■ **THE TASK**:
Exact repetition of the whole listing is what this exercise asks for.

■ **LISTED RECORDS**:
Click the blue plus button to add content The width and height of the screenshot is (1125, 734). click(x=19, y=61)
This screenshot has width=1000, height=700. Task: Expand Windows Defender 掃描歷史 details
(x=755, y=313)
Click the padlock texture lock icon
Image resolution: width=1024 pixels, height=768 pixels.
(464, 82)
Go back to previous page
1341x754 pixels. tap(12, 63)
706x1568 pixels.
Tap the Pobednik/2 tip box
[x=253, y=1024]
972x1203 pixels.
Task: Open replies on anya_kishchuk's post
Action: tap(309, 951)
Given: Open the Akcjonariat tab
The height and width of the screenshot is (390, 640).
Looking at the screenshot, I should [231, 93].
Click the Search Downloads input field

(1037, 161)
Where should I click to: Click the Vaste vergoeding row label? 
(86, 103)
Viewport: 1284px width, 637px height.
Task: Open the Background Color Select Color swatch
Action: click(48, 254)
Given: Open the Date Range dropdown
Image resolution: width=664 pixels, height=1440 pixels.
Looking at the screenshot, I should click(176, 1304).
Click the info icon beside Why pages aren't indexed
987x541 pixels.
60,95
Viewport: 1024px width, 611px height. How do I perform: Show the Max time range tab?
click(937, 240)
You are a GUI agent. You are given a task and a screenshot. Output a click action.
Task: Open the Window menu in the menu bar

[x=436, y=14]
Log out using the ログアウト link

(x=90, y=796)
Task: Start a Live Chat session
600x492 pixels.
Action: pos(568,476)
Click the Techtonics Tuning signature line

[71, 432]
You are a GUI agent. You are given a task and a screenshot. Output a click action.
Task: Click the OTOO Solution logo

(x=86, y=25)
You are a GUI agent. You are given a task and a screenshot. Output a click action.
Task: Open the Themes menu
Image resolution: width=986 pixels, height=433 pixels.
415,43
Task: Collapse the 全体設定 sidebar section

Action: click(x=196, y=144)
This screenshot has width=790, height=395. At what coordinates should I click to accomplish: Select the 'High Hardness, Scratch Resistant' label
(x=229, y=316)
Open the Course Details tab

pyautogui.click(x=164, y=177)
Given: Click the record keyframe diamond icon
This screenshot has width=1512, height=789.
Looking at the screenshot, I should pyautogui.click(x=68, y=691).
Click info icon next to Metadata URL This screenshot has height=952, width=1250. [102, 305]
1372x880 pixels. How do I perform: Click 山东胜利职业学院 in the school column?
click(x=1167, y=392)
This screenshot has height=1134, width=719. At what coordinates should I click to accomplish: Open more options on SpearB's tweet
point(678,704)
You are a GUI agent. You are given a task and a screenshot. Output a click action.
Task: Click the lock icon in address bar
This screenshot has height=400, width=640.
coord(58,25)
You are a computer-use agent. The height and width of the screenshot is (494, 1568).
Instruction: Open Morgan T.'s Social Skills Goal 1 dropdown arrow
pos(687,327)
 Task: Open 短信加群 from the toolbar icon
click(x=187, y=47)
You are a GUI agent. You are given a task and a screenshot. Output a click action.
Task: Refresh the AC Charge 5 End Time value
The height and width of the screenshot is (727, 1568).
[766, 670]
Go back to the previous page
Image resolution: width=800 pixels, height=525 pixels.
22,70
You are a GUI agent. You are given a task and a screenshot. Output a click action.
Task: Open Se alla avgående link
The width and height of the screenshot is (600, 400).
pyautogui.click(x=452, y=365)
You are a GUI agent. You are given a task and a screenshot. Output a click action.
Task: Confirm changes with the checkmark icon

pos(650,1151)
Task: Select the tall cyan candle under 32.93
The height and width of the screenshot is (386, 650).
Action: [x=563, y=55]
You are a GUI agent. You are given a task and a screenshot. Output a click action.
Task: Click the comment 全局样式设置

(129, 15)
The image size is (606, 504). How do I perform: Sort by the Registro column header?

■ **ANSWER SPACE**:
Click the blue plus button to add content The width and height of the screenshot is (1125, 734). click(x=19, y=61)
This screenshot has width=1000, height=700. Task: Expand Windows Defender 掃描歷史 details
(x=755, y=313)
Click the padlock texture lock icon
Image resolution: width=1024 pixels, height=768 pixels.
(464, 82)
Go back to previous page
1341x754 pixels. tap(12, 63)
706x1568 pixels.
Tap the Pobednik/2 tip box
[x=253, y=1024]
972x1203 pixels.
Task: Open replies on anya_kishchuk's post
Action: tap(309, 951)
Given: Open the Akcjonariat tab
The height and width of the screenshot is (390, 640).
Looking at the screenshot, I should [231, 93].
Click the Search Downloads input field

(1037, 161)
Where should I click to: Click the Vaste vergoeding row label? 
(86, 103)
Viewport: 1284px width, 637px height.
Task: Open the Background Color Select Color swatch
Action: click(48, 254)
Given: Open the Date Range dropdown
Image resolution: width=664 pixels, height=1440 pixels.
Looking at the screenshot, I should click(176, 1304).
Click the info icon beside Why pages aren't indexed
987x541 pixels.
60,95
Viewport: 1024px width, 611px height. How do I perform: Show the Max time range tab?
click(937, 240)
You are a GUI agent. You are given a task and a screenshot. Output a click action.
Task: Open the Window menu in the menu bar

[x=436, y=14]
Log out using the ログアウト link

(x=90, y=796)
Task: Start a Live Chat session
600x492 pixels.
Action: pos(568,476)
Click the Techtonics Tuning signature line

[71, 432]
You are a GUI agent. You are given a task and a screenshot. Output a click action.
Task: Click the OTOO Solution logo

(x=86, y=25)
You are a GUI agent. You are given a task and a screenshot. Output a click action.
Task: Open the Themes menu
Image resolution: width=986 pixels, height=433 pixels.
415,43
Task: Collapse the 全体設定 sidebar section

Action: click(x=196, y=144)
This screenshot has width=790, height=395. At what coordinates should I click to accomplish: Select the 'High Hardness, Scratch Resistant' label
(x=229, y=316)
Open the Course Details tab

pyautogui.click(x=164, y=177)
Given: Click the record keyframe diamond icon
This screenshot has width=1512, height=789.
Looking at the screenshot, I should pyautogui.click(x=68, y=691).
Click info icon next to Metadata URL This screenshot has height=952, width=1250. [102, 305]
1372x880 pixels. How do I perform: Click 山东胜利职业学院 in the school column?
click(x=1167, y=392)
This screenshot has height=1134, width=719. At what coordinates should I click to accomplish: Open more options on SpearB's tweet
point(678,704)
You are a GUI agent. You are given a task and a screenshot. Output a click action.
Task: Click the lock icon in address bar
This screenshot has height=400, width=640.
coord(58,25)
You are a computer-use agent. The height and width of the screenshot is (494, 1568).
Instruction: Open Morgan T.'s Social Skills Goal 1 dropdown arrow
pos(687,327)
 Task: Open 短信加群 from the toolbar icon
click(x=187, y=47)
You are a GUI agent. You are given a task and a screenshot. Output a click action.
Task: Refresh the AC Charge 5 End Time value
The height and width of the screenshot is (727, 1568).
[766, 670]
Go back to the previous page
Image resolution: width=800 pixels, height=525 pixels.
22,70
You are a GUI agent. You are given a task and a screenshot. Output a click action.
Task: Open Se alla avgående link
The width and height of the screenshot is (600, 400).
pyautogui.click(x=452, y=365)
You are a GUI agent. You are given a task and a screenshot. Output a click action.
Task: Confirm changes with the checkmark icon

pos(650,1151)
Task: Select the tall cyan candle under 32.93
The height and width of the screenshot is (386, 650).
Action: [x=563, y=55]
You are a GUI agent. You are given a task and a screenshot. Output a click action.
Task: Click the comment 全局样式设置

(129, 15)
The image size is (606, 504). How do I perform: Sort by the Registro column header?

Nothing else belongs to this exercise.